Historian Kenneth Howell, in his book, God’s Two Books (2002), an excellent work on many of the astronomers of this period and how they exegeted Scripture, speaks highly of Kepler the scientist. The “Copernican revolution,” Howell writes, could justifiably “be properly called Keplerian.” Although Galileo is better known, “his actual astronomical achievement was meager compared to that of Kepler” (Howell 2002, 109).
Kepler, (I believe), was also a better exegete of Scripture, having studied theology for a year and a half at Tübingen University. And he also was a Protestant—Lutheran—which allowed him greater freedom when exegeting Scripture. Like the Roman Catholic Church in the early 1600s, Protestants were debating the pros and cons of Copernican heliocentrism as heatedly, but more openly than were the Catholics. The difference was that Protestants believed in Sola Scriptura literally interpreted. This meant close attention would be paid to authorial intent, language and grammar usage, and context or genre. It also meant the Protestant exegete did not have to yield authority to an Inquisition, an Index, the Papal Curia, an overbearing Pope, a sacred tradition, a Council of Trent, or what the Church Fathers believed about a particular verse. All was to be submitted to the authority of Scripture literally interpreted. If they agreed, well and good, if not, they were to be ignored.
Kepler was well versed in this methodology, and in the introduction to his Astronomia Novo (1609), we are exposed to his approach to those Scriptures that seem to support geocentrism and nix Copernican astronomy. In his analysis of the Scriptures in dispute, Kepler did not deny the literalness of these verses, but instead focused on authorial intent—was it the intent of the authors of these Scriptures to teach “physics” [i.e., science]. He began by noting that “we acquire most of our information . . . through the sense of sight” and this affects our choice of words. “Thus,” he wrote, “many times each day we speak in accordance with the sense of sight, although we are quite certain that the truth of the matter is otherwise” (Kepler [1609] 1992, 59).

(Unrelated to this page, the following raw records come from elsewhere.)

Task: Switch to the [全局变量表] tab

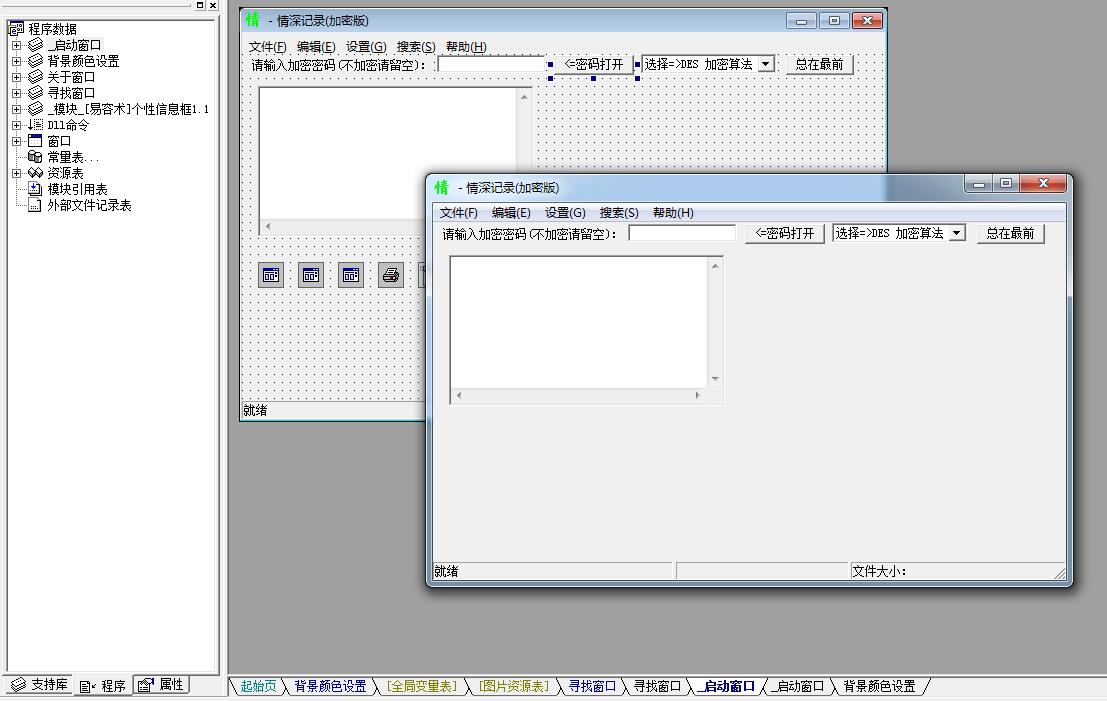Action: click(x=421, y=686)
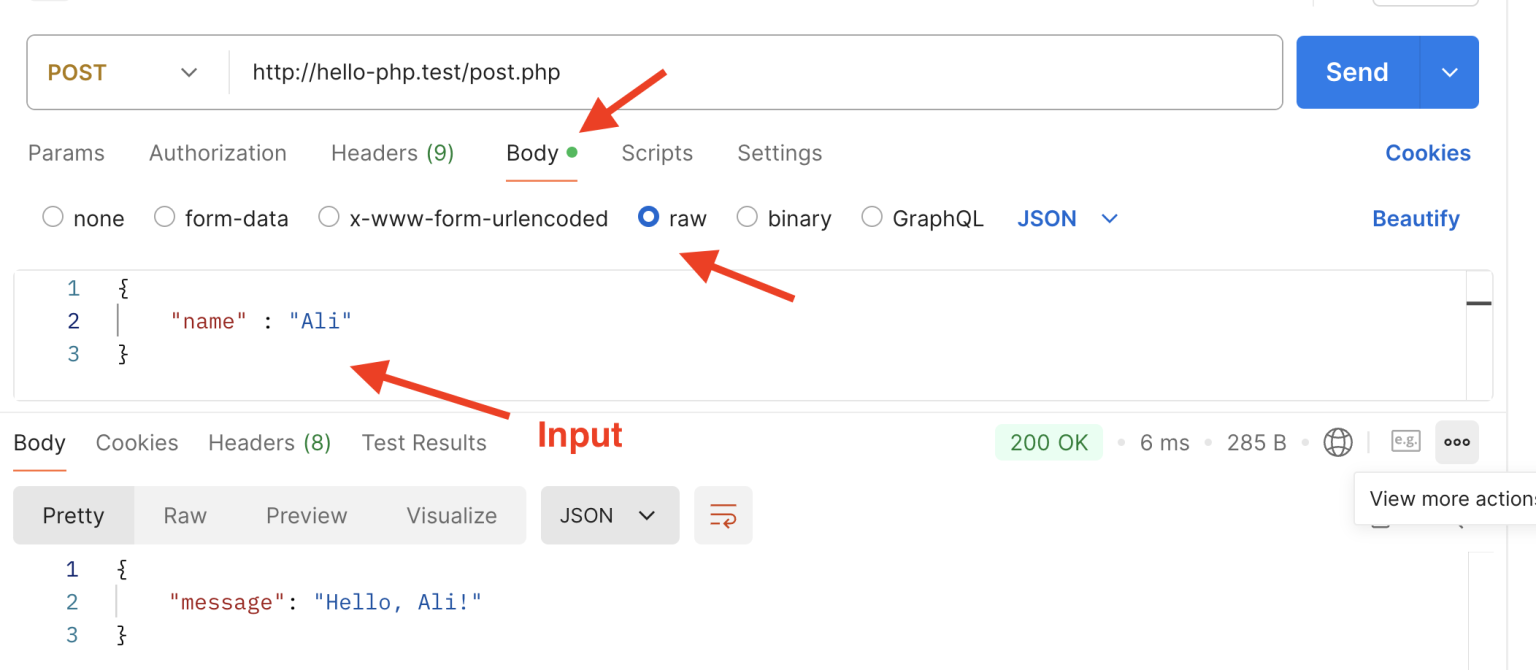
Task: Click the request URL input field
Action: click(750, 73)
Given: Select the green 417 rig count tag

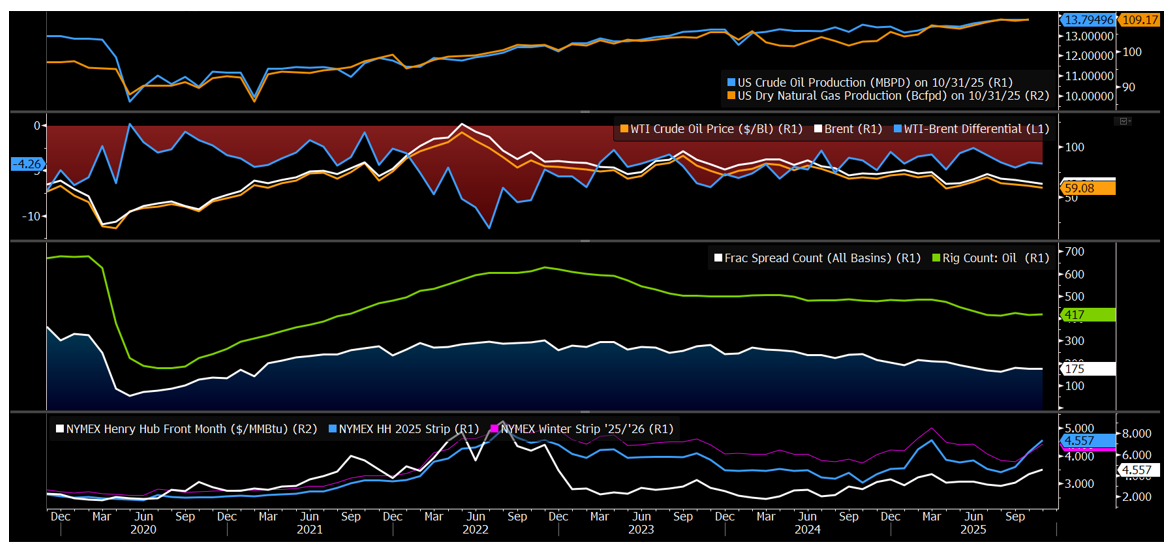Looking at the screenshot, I should [x=1087, y=315].
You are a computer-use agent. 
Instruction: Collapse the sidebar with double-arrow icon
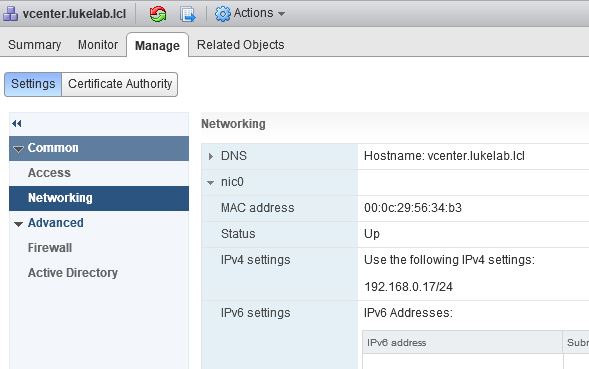click(x=17, y=123)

He offered a verse from Virgil’s Aeneid as an example: “we are carried from the port, and the land and cities recede . . .” Kepler also noted that the “writers of all nations use the word ‘solstice’ even though they in fact deny that the sun stands still” (Kepler [1609] 1992, 59–60).
Kepler’s point in discussing the way vision can deceive us and affect our choice of words was to show:
Now the Holy Scriptures, too, when treating common things (concerning which it is not their purpose to instruct humanity) speak with humans in human manner, in order to be understood by them. They make use of what is generally acknowledged, in order to weave in other things more lofty and divine.
No wonder, then, if scripture also speaks in accordance with human perception when the truth of things is at odds with the senses whether or not humans are aware of this. (Kepler [1609] 1992, 59–60)
Kepler then offered a number of examples from Scripture to support his assertion in order to pose the following question:
If this [the above] be easily accepted, why can it not also be accepted that in other passages usually cited in opposition to the earth’s motion we should likewise turn our eyes from physics [i.e., astronomy] to the aims of scripture? (Kepler [1609] 1992, 63)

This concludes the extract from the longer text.